╭──

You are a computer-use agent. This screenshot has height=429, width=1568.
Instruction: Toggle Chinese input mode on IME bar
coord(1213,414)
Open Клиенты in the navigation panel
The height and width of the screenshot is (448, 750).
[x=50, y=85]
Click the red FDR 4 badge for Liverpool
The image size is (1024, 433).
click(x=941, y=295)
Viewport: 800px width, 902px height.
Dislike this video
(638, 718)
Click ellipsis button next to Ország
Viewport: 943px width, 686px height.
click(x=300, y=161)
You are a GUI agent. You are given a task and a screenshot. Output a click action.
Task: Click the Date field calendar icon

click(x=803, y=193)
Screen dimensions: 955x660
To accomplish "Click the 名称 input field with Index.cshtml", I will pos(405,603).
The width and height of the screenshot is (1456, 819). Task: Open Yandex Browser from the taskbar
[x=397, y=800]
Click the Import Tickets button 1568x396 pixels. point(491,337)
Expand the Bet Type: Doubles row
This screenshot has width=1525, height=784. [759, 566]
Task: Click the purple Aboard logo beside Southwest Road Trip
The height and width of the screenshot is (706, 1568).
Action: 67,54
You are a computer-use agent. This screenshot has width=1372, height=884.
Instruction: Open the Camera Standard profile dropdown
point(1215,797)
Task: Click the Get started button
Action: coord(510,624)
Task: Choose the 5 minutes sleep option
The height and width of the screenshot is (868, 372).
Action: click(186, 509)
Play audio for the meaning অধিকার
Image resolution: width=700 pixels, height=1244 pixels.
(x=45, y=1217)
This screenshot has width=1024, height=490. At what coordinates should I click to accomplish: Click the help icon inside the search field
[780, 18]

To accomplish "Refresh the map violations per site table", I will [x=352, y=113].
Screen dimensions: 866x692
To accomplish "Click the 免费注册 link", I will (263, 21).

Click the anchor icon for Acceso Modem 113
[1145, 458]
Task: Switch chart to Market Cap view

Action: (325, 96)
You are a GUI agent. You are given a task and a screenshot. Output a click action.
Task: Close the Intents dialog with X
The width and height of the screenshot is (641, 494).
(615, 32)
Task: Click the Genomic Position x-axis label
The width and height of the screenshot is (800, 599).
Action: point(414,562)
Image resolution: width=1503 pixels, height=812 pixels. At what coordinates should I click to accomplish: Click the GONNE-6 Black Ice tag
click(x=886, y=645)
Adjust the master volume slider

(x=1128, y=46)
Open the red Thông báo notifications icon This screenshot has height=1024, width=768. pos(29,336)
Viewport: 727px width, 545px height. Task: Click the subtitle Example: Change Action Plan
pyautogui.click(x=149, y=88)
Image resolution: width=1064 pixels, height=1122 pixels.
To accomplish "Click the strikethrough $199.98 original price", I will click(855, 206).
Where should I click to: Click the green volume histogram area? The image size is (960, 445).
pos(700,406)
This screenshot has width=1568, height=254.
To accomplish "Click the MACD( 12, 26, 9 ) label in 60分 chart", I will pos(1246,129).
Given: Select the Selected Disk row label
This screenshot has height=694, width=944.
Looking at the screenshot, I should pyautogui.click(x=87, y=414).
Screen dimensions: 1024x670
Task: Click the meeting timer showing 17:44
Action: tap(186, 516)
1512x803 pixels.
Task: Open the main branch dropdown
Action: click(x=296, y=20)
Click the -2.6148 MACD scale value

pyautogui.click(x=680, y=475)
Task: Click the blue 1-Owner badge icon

╰──

EXERCISE DETAILS - For each line above that includes "with", make a copy.

SOLVED EXERCISE -
To accomplish "Click the 名称 input field with Index.cshtml", I will pos(405,603).
Task: Close the Intents dialog with X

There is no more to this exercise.